Author | : Nicola Spelman |
Publisher | : Routledge |
Total Pages | : 237 |
Release | : 2016-04-22 |
Genre | : Music |
ISBN | : 1317078128 |
Studies of opera, film, television, and literature have demonstrated how constructions of madness may be referenced in order to stigmatise but also liberate protagonists in ways that reinforce or challenge contemporaneous notions of normality. But to date very little research has been conducted on how madness is represented in popular music.

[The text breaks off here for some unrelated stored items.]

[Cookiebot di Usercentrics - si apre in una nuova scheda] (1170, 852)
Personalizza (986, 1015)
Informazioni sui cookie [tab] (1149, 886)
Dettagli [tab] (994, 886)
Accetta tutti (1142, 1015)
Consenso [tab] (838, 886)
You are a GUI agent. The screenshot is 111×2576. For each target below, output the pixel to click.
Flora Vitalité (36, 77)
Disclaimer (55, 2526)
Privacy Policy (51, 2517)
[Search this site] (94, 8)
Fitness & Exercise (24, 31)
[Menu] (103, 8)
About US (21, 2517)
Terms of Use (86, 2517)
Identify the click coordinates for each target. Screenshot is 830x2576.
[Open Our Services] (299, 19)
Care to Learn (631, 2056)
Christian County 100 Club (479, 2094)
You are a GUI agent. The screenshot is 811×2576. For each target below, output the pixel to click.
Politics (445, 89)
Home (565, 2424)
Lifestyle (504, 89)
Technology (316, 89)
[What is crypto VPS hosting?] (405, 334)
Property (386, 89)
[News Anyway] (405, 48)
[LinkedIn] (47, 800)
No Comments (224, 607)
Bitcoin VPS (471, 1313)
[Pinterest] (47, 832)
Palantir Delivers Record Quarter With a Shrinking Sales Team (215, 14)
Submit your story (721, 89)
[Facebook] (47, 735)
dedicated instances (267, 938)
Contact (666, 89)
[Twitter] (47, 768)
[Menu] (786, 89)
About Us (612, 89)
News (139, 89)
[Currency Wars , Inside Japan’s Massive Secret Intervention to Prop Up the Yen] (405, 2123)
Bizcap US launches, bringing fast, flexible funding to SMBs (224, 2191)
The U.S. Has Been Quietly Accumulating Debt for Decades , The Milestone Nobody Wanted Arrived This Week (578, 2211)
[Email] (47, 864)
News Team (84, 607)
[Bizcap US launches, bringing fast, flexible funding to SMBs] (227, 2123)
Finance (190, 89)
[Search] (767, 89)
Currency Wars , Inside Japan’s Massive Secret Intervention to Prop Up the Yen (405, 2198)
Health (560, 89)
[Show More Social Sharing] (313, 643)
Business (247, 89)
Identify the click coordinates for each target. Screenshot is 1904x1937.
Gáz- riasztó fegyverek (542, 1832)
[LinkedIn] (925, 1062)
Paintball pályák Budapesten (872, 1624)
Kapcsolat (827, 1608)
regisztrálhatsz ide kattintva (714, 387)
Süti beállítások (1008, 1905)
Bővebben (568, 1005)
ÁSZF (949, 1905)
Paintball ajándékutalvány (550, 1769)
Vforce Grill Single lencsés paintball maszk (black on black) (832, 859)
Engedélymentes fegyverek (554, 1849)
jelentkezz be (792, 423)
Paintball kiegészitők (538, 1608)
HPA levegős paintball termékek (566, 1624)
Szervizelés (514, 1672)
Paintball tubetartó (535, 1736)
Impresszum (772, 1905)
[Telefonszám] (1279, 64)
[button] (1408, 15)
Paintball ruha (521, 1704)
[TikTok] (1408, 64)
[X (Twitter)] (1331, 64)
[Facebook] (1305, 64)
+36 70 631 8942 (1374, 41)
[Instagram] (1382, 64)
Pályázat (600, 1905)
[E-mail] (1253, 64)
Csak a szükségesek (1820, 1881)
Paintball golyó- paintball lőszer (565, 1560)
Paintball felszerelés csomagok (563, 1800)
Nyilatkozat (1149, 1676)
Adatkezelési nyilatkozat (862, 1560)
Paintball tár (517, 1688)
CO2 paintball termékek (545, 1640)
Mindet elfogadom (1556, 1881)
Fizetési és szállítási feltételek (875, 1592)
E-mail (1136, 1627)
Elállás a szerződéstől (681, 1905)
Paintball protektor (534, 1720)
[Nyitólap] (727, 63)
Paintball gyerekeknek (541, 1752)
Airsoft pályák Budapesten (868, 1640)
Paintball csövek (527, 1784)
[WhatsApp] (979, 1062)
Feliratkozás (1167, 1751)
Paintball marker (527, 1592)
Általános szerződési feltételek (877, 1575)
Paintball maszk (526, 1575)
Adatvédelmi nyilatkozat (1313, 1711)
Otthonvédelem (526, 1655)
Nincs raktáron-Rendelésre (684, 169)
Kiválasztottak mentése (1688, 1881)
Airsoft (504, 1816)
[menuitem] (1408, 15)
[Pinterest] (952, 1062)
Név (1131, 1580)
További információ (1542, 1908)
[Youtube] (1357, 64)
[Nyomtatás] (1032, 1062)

In an effort to redress this imbalance, Nicola Spelman identifies links between the anti-psychiatry movement and representations of madness in popular music of the 1960s and 1970s, analysing the various ways in which ideas critical of institutional psychiatry are embodied both verbally and musically in specific songs by David Bowie, Lou Reed, Pink Floyd, Alice Cooper, The Beatles, and Elton John. She concentrates on meanings that may be made at the point of reception as a consequence of ideas about madness that were circulating at the time. These ideas are then linked to contemporary conventions of musical expression in order to illustrate certain interpretative possibilities. Supporting evidence comes from popular musicological analysis - incorporating discourse analysis and social semiotics - and investigation of socio-historical context. The uniqueness of the period in question is demonstrated by means of a more generalised overview of songs drawn from a variety of styles and eras that engage with the topic of madness in diverse and often conflicting ways. The conclusions drawn reveal the extent to which anti-psychiatric ideas filtered through into popular culture, offering insights into popular music's ability to question general suppositions about madness alongside its potential to bring issues of men's madness into the public arena as an often neglected topic for discussion.